キム氏は、共和党上院議員ビル・ハガティ氏の補佐官を務めた経験がある。第1次トランプ政権時代の2018~20年には、国務省のビーガン北朝鮮政策特別代表の下で働き、米朝首脳会談の準備作業などを担った。
キム氏は第2次トランプ政権発足後、国務次官補代理(東アジア・太平洋担当)に抜擢された。特に、デソンブレ前駐タイ米国大使が今年3月に国務次官補(東アジア・太平洋担当)に指名されたにもかかわらず、最近まで議会の承認手続きが完了せず、デソンブレ氏の役割も一定程度代理した。韓国だけでなく、中国、日本、台湾、モンゴルなどを含む地域の責任者役を担った。キム氏はまた、今年8月の韓米首脳会談の準備過程において、韓国政府との連絡でも重要な役割を果たしたとされている。

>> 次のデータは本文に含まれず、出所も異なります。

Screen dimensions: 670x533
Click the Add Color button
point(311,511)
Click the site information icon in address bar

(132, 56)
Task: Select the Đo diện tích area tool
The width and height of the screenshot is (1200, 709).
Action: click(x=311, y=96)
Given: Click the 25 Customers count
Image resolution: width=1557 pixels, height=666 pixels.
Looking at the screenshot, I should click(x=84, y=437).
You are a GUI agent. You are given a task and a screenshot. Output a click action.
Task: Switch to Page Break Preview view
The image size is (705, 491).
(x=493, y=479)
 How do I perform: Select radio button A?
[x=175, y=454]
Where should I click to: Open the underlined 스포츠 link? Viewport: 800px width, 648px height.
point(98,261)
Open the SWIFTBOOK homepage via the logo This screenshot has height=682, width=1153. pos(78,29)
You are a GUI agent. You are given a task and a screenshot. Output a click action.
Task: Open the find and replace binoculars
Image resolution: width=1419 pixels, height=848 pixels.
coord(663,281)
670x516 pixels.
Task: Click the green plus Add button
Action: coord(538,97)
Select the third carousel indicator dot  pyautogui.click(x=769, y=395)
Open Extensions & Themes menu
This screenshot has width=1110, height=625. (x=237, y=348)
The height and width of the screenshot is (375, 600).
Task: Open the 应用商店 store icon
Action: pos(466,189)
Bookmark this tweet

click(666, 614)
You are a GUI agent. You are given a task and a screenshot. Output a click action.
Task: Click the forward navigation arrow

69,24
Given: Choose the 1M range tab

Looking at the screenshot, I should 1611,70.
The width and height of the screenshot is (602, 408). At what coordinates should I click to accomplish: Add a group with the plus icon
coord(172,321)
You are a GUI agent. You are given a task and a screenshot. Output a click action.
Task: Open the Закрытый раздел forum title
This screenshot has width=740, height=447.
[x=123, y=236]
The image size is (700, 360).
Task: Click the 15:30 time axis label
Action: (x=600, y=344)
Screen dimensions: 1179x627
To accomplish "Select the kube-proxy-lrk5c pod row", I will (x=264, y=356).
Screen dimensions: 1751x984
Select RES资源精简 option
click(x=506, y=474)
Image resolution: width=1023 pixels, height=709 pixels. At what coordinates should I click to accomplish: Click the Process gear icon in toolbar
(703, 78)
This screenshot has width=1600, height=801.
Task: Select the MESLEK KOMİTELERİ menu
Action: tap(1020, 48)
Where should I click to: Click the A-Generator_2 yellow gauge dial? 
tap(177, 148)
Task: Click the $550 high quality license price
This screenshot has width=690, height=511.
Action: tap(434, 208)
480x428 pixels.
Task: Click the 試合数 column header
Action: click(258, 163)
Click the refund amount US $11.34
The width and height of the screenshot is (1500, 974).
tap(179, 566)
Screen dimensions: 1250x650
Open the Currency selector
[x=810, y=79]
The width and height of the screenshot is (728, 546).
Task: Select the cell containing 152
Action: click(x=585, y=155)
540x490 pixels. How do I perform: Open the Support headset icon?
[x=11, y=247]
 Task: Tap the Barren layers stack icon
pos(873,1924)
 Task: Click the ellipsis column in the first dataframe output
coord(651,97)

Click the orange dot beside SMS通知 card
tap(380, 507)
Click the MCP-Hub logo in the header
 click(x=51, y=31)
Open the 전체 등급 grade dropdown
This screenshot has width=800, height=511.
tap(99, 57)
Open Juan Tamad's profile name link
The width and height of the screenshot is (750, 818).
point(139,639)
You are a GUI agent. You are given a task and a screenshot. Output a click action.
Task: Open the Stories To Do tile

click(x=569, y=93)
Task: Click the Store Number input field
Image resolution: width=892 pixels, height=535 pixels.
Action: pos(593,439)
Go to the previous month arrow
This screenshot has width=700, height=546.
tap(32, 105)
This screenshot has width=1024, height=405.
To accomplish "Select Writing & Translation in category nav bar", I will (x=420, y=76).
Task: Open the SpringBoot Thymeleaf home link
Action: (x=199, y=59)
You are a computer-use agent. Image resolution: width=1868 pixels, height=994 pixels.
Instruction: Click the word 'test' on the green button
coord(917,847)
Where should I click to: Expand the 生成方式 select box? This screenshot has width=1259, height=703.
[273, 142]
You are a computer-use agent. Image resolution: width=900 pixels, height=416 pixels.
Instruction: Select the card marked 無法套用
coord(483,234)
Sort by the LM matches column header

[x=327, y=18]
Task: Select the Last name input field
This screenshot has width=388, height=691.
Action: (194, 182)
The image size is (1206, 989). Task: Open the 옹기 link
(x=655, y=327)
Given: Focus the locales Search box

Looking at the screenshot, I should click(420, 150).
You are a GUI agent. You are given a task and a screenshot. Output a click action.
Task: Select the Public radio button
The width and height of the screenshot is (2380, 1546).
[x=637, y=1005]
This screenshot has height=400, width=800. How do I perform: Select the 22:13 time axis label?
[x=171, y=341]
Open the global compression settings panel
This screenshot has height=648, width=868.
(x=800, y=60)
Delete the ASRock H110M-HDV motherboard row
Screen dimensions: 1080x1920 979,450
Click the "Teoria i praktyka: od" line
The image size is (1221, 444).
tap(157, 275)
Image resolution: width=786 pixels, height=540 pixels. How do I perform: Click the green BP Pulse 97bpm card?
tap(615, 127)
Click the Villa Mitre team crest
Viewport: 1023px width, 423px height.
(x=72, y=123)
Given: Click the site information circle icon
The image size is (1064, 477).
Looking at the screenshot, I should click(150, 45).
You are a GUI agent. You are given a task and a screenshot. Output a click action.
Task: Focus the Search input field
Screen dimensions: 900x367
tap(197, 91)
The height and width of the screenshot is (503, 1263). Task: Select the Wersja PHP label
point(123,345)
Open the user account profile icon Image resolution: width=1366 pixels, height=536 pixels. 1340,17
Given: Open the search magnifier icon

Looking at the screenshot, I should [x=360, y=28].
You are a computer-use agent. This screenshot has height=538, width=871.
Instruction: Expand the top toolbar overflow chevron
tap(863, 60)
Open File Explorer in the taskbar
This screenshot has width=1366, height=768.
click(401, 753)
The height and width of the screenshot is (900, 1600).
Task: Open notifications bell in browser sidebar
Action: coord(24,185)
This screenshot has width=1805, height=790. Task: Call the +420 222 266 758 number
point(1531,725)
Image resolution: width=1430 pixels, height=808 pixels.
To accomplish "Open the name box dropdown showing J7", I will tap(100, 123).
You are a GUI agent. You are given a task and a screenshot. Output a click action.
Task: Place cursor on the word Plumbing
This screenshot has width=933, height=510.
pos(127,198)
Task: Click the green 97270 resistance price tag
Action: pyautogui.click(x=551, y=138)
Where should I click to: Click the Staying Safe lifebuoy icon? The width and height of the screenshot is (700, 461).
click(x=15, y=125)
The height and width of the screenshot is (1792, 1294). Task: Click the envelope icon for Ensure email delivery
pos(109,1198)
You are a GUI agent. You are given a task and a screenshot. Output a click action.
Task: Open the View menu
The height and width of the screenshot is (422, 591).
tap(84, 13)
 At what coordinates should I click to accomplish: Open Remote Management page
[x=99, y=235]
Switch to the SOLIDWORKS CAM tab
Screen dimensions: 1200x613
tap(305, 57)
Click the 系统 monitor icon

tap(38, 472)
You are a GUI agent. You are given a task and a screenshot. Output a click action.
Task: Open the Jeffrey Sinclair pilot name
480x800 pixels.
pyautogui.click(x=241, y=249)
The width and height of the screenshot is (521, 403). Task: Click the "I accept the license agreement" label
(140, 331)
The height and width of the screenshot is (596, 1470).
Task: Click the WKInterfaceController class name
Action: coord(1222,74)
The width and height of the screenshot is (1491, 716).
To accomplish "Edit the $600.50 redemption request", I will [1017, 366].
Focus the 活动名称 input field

キム氏が今月中に着任する場合、31日と翌月1日に慶尚北道慶州市(キョンサンプクト・キョンジュシ)で開かれるアジア太平洋経済協力(APEC)首脳会議において、韓米首脳会談などの調整にあたる可能性がある。北朝鮮と米国の双方が対話の可能性を示唆する中、キム氏の大使代理指名には、今後再開される可能性のある北朝鮮核交渉に備える面があるとの分析もある。
ただし、正式な駐韓米国大使の指名までは、やや時間がかかる可能性が高いという。韓国は、韓米同盟の現代化、中国けん制、北朝鮮との関係など敏感な課題が絡む地域であり、専門性と重みのある人材を起用する必要があるが、現状のトランプ政権はこの条件を満たす人材を見つけるのに苦労しているという。消息筋は「すでに複数の候補について検証し、ホワイトハウスが一部の候補には面接も行ったようだ」としながらも、「ひとまずすべて『保留』状態だと承知している」と述べた。
トランプ氏は昨年の大統領選勝利直後、同年12月に駐ポルトガル米国大使を務めたグラス氏を駐日米国大使に早々に指名した。しかし、韓国大使は再選から9カ月経過しても指名されていない。トランプ氏は第1次政権の時も、就任から1年6カ月経過してようやくハリス米太平洋軍司令官(当時)を駐韓米国大使に任命した。